_DIRECTIONS_: Copy out the rows below, switching "Select" to "Choose" wherever it occurs and changing nothing else.
— Begin INPUT MATERIAL —
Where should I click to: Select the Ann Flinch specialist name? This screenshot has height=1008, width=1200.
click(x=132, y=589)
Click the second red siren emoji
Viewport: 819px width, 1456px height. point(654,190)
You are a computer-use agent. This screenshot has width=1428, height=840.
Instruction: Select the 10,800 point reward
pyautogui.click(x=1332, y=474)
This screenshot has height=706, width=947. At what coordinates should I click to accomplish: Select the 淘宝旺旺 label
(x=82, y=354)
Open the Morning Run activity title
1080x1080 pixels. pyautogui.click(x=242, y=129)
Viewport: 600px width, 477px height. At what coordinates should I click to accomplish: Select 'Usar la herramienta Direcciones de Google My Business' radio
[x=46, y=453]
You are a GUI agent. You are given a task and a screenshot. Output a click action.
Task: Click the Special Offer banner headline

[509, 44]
— End INPUT MATERIAL —
_ANSWER BELOW_:
Where should I click to: Choose the Ann Flinch specialist name? This screenshot has height=1008, width=1200.
click(x=132, y=589)
Click the second red siren emoji
Viewport: 819px width, 1456px height. point(654,190)
You are a computer-use agent. This screenshot has width=1428, height=840.
Instruction: Choose the 10,800 point reward
pyautogui.click(x=1332, y=474)
This screenshot has height=706, width=947. At what coordinates should I click to accomplish: Choose the 淘宝旺旺 label
(x=82, y=354)
Open the Morning Run activity title
1080x1080 pixels. pyautogui.click(x=242, y=129)
Viewport: 600px width, 477px height. At what coordinates should I click to accomplish: Choose 'Usar la herramienta Direcciones de Google My Business' radio
[x=46, y=453]
You are a GUI agent. You are given a task and a screenshot. Output a click action.
Task: Click the Special Offer banner headline

[509, 44]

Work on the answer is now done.